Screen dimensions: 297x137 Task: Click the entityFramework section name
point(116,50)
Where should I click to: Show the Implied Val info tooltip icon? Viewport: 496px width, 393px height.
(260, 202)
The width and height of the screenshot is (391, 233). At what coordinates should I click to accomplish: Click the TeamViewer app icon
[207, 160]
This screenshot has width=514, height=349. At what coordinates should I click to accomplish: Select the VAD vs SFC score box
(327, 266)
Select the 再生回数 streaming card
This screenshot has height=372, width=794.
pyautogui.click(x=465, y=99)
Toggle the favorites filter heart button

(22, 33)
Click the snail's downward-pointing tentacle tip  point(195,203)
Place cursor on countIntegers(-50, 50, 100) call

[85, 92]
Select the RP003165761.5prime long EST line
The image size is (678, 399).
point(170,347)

◆ ◆ ◆ ◆

→ EXERCISE PROMPT
Nothing above should be left out. Print all the records exactly.

→ RESPONSE TO THE EXERCISE
Screen dimensions: 297x137 Task: Click the entityFramework section name
point(116,50)
Where should I click to: Show the Implied Val info tooltip icon? Viewport: 496px width, 393px height.
(260, 202)
The width and height of the screenshot is (391, 233). At what coordinates should I click to accomplish: Click the TeamViewer app icon
[207, 160]
This screenshot has width=514, height=349. At what coordinates should I click to accomplish: Select the VAD vs SFC score box
(327, 266)
Select the 再生回数 streaming card
This screenshot has height=372, width=794.
pyautogui.click(x=465, y=99)
Toggle the favorites filter heart button

(22, 33)
Click the snail's downward-pointing tentacle tip  point(195,203)
Place cursor on countIntegers(-50, 50, 100) call

[85, 92]
Select the RP003165761.5prime long EST line
The image size is (678, 399).
point(170,347)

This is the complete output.